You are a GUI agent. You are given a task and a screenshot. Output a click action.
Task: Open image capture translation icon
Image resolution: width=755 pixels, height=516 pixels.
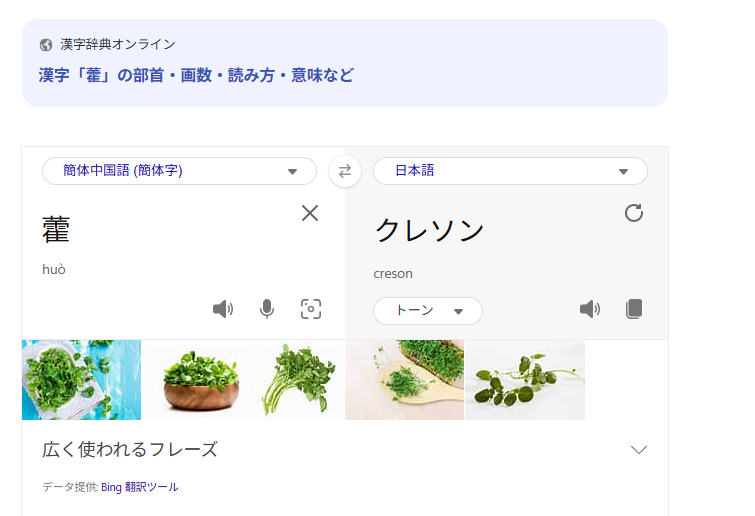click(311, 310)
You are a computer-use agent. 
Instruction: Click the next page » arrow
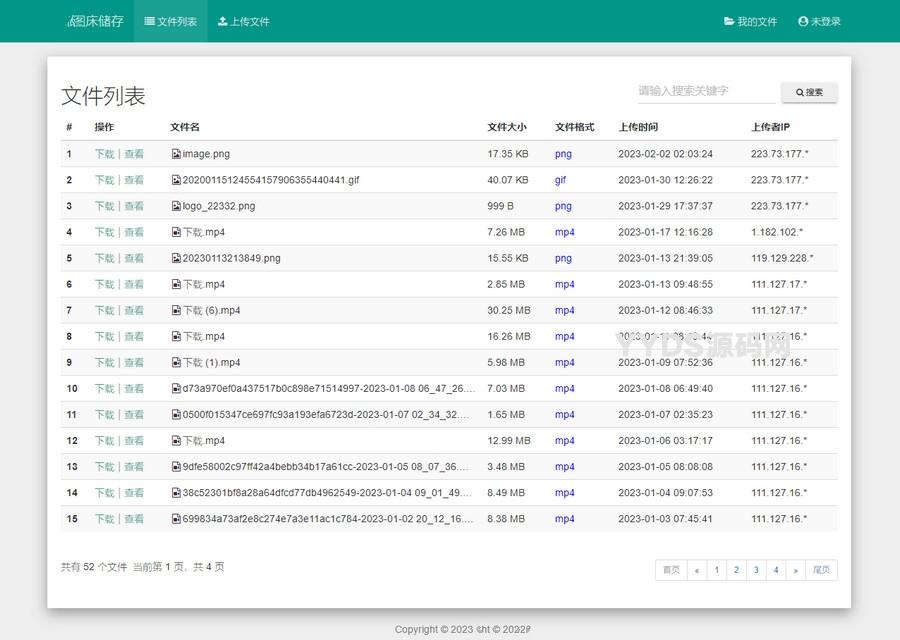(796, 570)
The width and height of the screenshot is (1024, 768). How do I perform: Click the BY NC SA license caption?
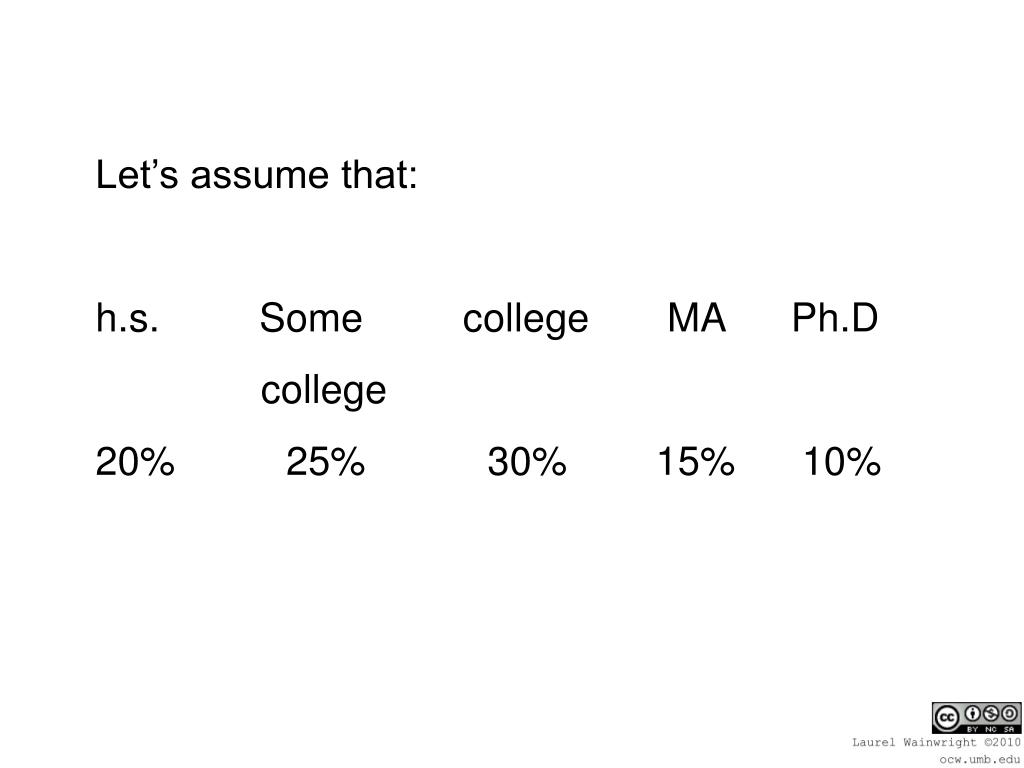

• • •

◆ About this exercise ◆
For each line above that includes "screenshot", make a copy.

◆ Answer to the problem ◆
You are a GUI agent. You are given a task and a screenshot. Output a click action.
The width and height of the screenshot is (1024, 768). How do I perform: Click the BY NC SA license caption?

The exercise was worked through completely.